As well as the study by Sharifi and colleagues, 2017, display that treatment of common variable immune deficiency (CVID) patient PBMCs with G2013 is associated with decreased NF-κB, toll-like receptor 2 (TLR2) and toll-like receptor 4 (TLR4) expression (as one of the NF-κB targeting gene) [24,31]. Furthermore Mortazavi-Jahromi et al; 2018, indicated a significantly decline in expression of the NF-κB, myeloid differentiation primary response 88 (MyD88) and level of IL-1β as a pro-inflammatory cytokine under the influence of G2013 in cell line of HEK293 [21]. Since the chemokine and their receptors as one of the NF-κB targeting gene, have a crucial role in infiltration of immune cells into the inflammatory tissues and intensity of inflammation, therefore, reduction of their expression by decreasing cellular accumulation will probably ameliorate the disease intensity.

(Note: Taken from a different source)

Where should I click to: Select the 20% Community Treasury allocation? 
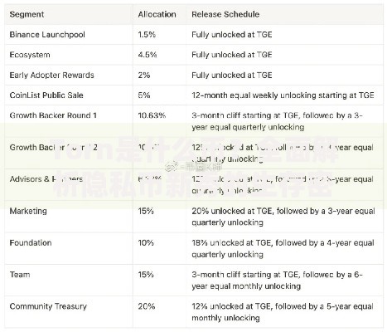147,306
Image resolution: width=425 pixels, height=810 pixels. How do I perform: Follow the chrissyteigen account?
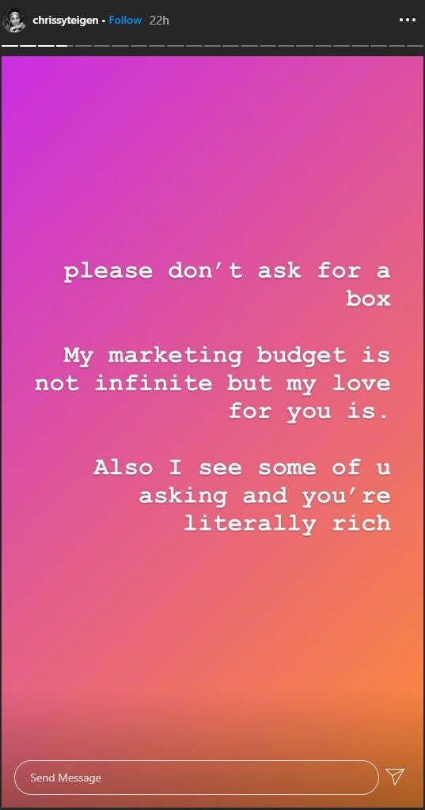click(125, 20)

The α-L-Guluronic acid (G2013) as a new NSAID with immunomodulatory efficacy which has been passed its phase Ⅰ/Ⅱ clinical trials on RA and AS patients showed potent effect on the reduction of gene expression level of CXCR3, CXCR4, CCR1, CCR2 and CCR5 mRNA expression as well as CCR2 cell surface expression on SLE patients. This novel drug will probably be able to restrict infiltration of the immune cells into the inflamed tissues and reduce disease complications, through the downregulation of these chemokine receptors. It might be able to target active inflammatory pathways in autoimmune diseases such as SLE and ultimately down-regulate the expression of inflammatory genes.
The authors have declared that there is no conflict of interest.
This study was conducted in collaboration with the Department of immunology, School of Public Health, Tehran University of Medical Sciences and with Rheumatology ward of the Loghman Hakim and Emam Khomeini hospitals. We sincerely thank all the professors, doctors, staff, and students who have worked with us during this project.